189 Kilogram Sabu dan 38.850 Butir Ekstasi dari Malaysia Disita
Aceh menjadi pintu masuk narkotika dari negara lain. Setelah tiba di Aceh, narkotika itu diedarkan ke Pulau Jawa dan Sumatera.
Oleh
ZULKARNAINI
·3 menit baca
BANDA ACEH, KOMPAS — Penyelundupan narkotika dari Malaysia ke Indonesia digagalkan oleh petugas gabungan di Kabupaten Aceh Utara, Aceh. Sebanyak 189 kilogram sabu dan pil ekstasi 38.850 butir disita. Dua tersangka ditangkap.
Kepala Kepolisian Daerah Aceh Inspektur Jenderal Ahmad Haydar, Selasa (8/3/2022), dalam konferensi pers menuturkan, sabu dan ekstasi itu akan diedarkan ke berbagai provinsi di Indonesia. Aceh disebut sebagai pintu masuk dari negara-negara tetangga.
”Yang kami tangkap ini jaringan internasional, pemasok di Malaysia,” ujar Haydar.
Penangkapan dilakukan pada Kamis, 24 Februari 2022, di Desa Tanjung Dalam, Kecamatan Langkahan, Kabupaten Aceh Utara.

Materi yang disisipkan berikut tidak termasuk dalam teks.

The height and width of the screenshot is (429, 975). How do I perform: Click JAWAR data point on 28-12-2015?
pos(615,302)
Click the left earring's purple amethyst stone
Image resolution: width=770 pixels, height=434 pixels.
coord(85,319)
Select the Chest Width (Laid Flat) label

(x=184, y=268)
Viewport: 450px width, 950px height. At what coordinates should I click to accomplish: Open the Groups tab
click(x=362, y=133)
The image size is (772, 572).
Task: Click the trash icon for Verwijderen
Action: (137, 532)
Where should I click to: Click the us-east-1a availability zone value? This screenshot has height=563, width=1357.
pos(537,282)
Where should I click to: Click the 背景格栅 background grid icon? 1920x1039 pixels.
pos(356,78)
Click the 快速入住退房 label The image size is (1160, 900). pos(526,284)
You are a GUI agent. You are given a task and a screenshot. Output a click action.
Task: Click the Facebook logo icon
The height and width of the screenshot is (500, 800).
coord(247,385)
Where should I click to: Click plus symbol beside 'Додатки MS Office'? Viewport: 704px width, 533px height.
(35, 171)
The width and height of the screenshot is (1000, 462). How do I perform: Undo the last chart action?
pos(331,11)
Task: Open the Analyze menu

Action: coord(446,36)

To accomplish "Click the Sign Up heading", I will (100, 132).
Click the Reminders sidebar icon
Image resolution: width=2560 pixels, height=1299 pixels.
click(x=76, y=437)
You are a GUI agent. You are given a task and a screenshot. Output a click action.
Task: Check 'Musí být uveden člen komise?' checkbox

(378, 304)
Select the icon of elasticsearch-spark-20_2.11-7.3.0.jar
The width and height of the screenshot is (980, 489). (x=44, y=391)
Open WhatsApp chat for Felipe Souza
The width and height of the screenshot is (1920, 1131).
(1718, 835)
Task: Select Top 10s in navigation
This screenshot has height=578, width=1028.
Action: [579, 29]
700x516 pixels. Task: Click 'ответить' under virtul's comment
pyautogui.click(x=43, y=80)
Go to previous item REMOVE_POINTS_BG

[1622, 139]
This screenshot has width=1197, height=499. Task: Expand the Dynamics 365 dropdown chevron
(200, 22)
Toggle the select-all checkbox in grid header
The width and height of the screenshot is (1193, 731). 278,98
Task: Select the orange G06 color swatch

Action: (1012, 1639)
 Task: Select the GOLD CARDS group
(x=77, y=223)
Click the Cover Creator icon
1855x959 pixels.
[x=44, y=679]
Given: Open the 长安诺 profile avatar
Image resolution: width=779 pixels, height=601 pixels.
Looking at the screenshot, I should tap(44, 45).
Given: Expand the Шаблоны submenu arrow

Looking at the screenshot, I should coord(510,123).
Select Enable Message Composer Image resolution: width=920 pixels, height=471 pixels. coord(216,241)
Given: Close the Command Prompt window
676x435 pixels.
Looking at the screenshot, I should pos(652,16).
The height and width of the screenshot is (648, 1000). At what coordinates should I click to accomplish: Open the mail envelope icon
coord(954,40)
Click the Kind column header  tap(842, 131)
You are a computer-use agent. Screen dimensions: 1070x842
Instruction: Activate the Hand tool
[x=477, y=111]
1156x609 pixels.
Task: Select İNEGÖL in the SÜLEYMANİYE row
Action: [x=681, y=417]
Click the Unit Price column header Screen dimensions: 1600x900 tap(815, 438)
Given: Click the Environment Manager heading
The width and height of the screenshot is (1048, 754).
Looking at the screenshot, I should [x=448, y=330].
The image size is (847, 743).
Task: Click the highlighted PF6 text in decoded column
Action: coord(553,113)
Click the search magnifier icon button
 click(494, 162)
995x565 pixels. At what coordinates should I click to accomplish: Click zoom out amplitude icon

Desa itu berjarak 50 kilometer dari Lhoksukon, ibu kota Aceh Utara.
Selain polisi, operasi juga melibatkan petugas dari Bea Cukai Aceh. Haydar mengatakan, pengintaian telah dilakukan sejak di laut, di perairan Selat Malaka. Namun, sabu dan ekstasi baru dapat ditangkap saat berada di daratan.
Petugas mendapat informasi bahwa narkotika diangkut menggunakan mobil bak terbuka menuju sebuah desa. Tim sempat kehilangan jejak.
Pada Kamis, 24 Februari 2022, sekitar pukul 05.30, petugas menemukan mobil bak terbuka parkir di sebuah lorong desa dalam keadaan menyala, tetapi tidak ada pengemudi.
Saat diperiksa, petugas menemukan lima karung berisi sabu. Saat sedang memeriksa mobil, dari kejauhan dalam kegelapan seseorang melarikan diri. Terakhir diketahui lelaki itu adalah HR yang kini jadi buronan.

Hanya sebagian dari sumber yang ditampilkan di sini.